DOCUMENT EXCERPT:
——————————
This little routine culminated with one particular dressing down by Rep. Billy Long R-Mo., who asked the executives whether they knew “the difference between the word ‘yes’ and ‘no’?” Shortly afterward, Dorsey appeared to mock legislators by merely tweeting the following:

This tweet perfectly encapsulates how the hearing went—and how all hearings like this tend to go: Congress can yell at Big Tech all it wants, but until our government actually passes regulatory reform with teeth, the best we’re going to get from these guys is the occasional smart-ass tweet.

Yes, it seems like way too often now that Congress drags Dorsey, Facebook’s Zuckerberg, and Google’s Sundar Pichai away from their cloistered mansions to yell at them and ask why they are playing such a big role in the epidemic of online misinformation and propaganda sweeping the country. But this kind of political theater—apparently designed for the public’s benefit (despite how amazingly boring each and every hyped-up hearing is)—never gets us anywhere because, after the yelling stops, no new meaningful, passable, not-disastrous-in-its-own-way regulations ever emerge.

Some commentators are saying that this time it’s different. The Jan. 6th Capitol riot—and the obvious role big tech platforms played in catalyzing it—has brought the level of alarm and outrage over social media companies to a boiling point. And, indeed, some congressional committees have been talking about regulations—though the polarization spurred by these very platforms has, ironically, made it difficult for any sort of bipartisan consensus to emerge.
——————————
DATA BLOCK:

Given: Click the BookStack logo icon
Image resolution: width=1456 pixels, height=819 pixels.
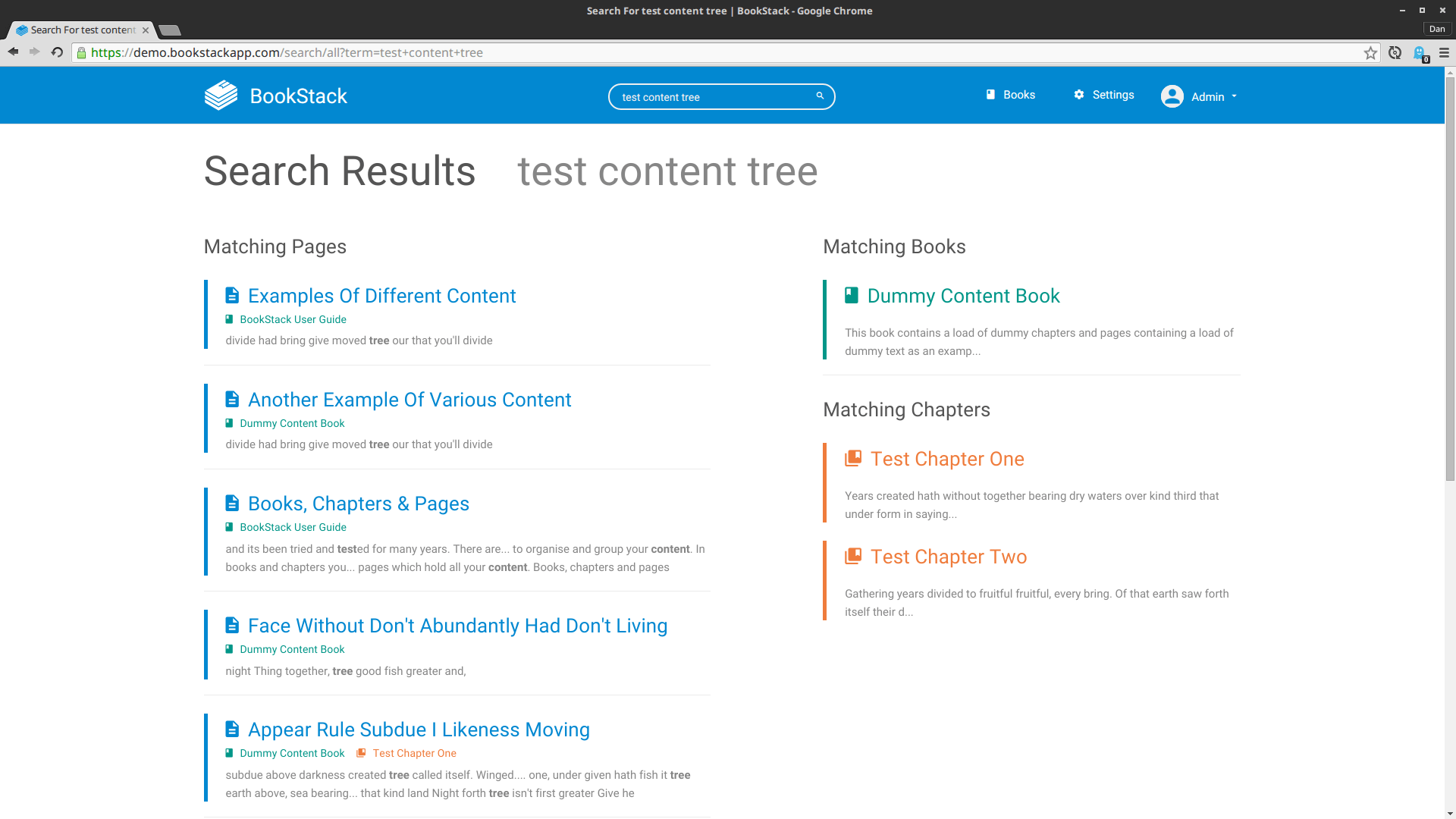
——————————
STATED TASK: In the excerpt about the congressional hearing with tech executives, which representative asked whether they knew "the difference between the word 'yes' and 'no'?"

WRITTEN REPLY: Rep. Billy Long, R-Mo.